Original Vineeth Joel Patel    Apr 12, 2019 10:24 AM PT
Mini Cautiously Approaching an Electric Future

A lot of automakers have had to switch gears as the mass adoption of electric vehicles looms on the horizon. Fuel efficiency laws and emissions regulations are forcing automakers to develop and explore more efficient powertrains, making electrified vehicles the prime focus for future vehicles. While some brands have dived right into the EV pool, like Mazda, which has plans to electrify 95 percent of its lineup by 2030, Mini is approaching EVs more cautiously.

Mini's Electric Plans For The Future

In an interview with Peter Schwarzenbauer, who's in charge of Mini and Rolls-Royce and is also a BMW board member, sat down with Automotive News where he gave the outlet a look at Mini's plans for electrified cars.

The first electric Mini is currently slated to be introduced in 2020, which coincides with the automaker's 60th anniversary. We first got a look at Mini's first EV back in July 2018 thanks to a few renderings, and the machine looked like a modern interpretation of the classic hatchback. Besides confirming that the three-door EV would come out in early 2020, Schwarzenbauer didn't provide any new details.

"Assembly in Oxford begins in the second half of this year and the market rollout is slated for early 2020," he said.

Auto News brought up Smart's – Daimler's miniature brand of vehicles that recently started the transition of producing all-electric vehicles with an end date of 2020 – recent move to be an all-electric brand and questioned whether Mini should do the same.

It's All About The Customer

"Electromobility is an excellent fit for our urban, progressive and open-minded customers," said Schwarzenbauer. "To secure that long-term future of Mini, we will enable the range of all electric, should the customer prefer that."

Schwarzenbauer made a crucial distinction in that response, and that includes the customer's preference.

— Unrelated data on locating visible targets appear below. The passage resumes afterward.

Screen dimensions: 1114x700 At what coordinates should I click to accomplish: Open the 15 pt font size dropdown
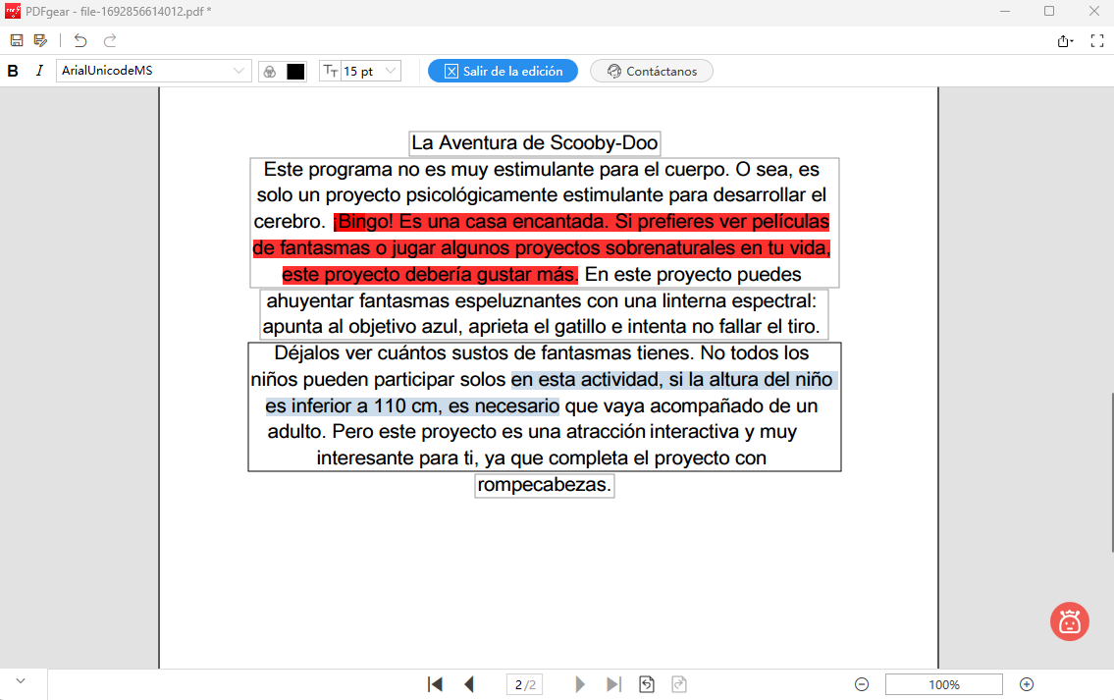coord(361,71)
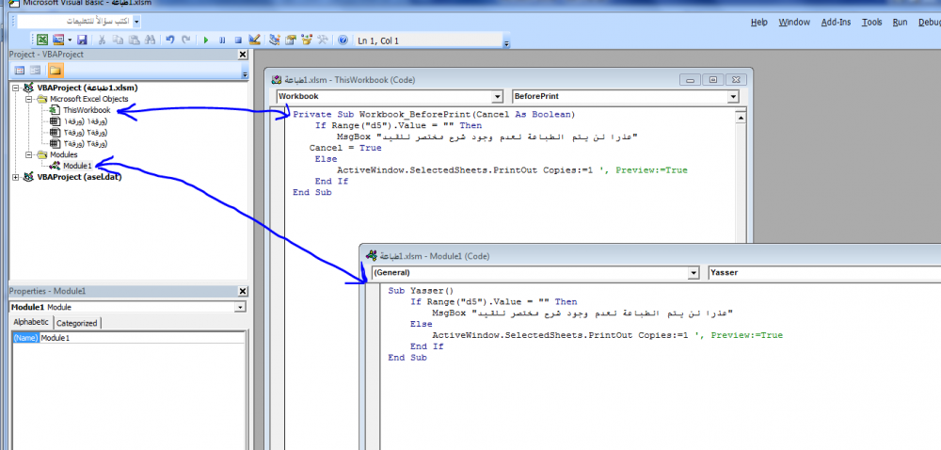The height and width of the screenshot is (450, 941).
Task: Close the Properties - Module1 panel
Action: tap(243, 292)
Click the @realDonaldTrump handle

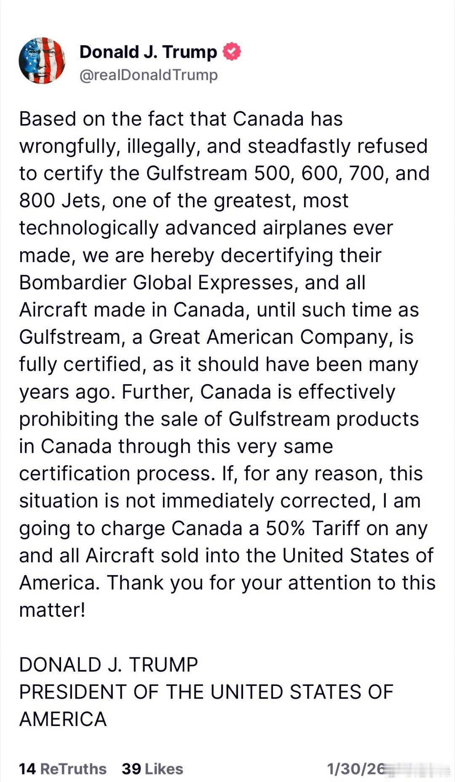(148, 75)
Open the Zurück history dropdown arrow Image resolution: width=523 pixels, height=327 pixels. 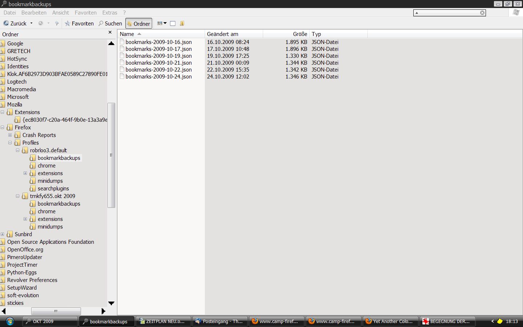pyautogui.click(x=31, y=23)
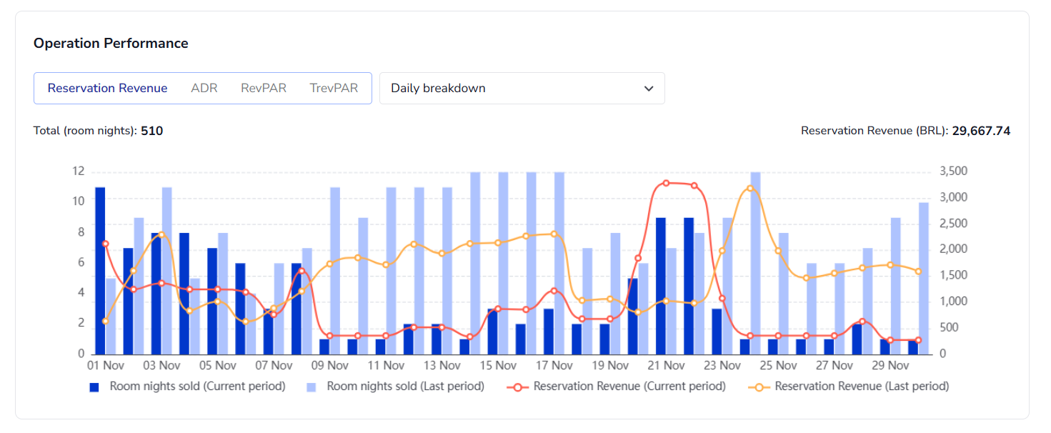Click the last light blue bar on the right

coord(924,279)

At the moment, electric vehicles aren't extremely popular and it all has to do with range. As far as mainstream vehicles go, the Hyundai Kona Electric is one of the more affordable vehicles and has a range of 258 miles. So for Mini, consumers have to show the brand that electric cars are worth developing. And that's a smart decision, as EVs are expensive to develop and haven't paid off for companies.

While Mini takes its time developing EVs, the brand will continue to sell combustion cars. But eventually, Mini will offer an electrified powertrain of every one of its cars. "Let me be clear, though, there will not be a single Mini model we plan to launch that a customer won't be able to order with an electrified drivetrain," said Schwarzenbauer. "The join venture we founded in China together with Great Wall Motors is in part to ensure that."

China continues to be one of the largest markets for electric cars, so it makes plenty of sense for Mini to sell vehicles in the country first before venturing to other markets. "An export option is entirely conceivable. In principle, these cars were designed to be sold outside of China as well," said Schwarzenbauer.  

In addition to all of this news, while Mini fits under the BMW umbrella, the brands will use two separate architectures from one another, which would make Mini's EVs unique.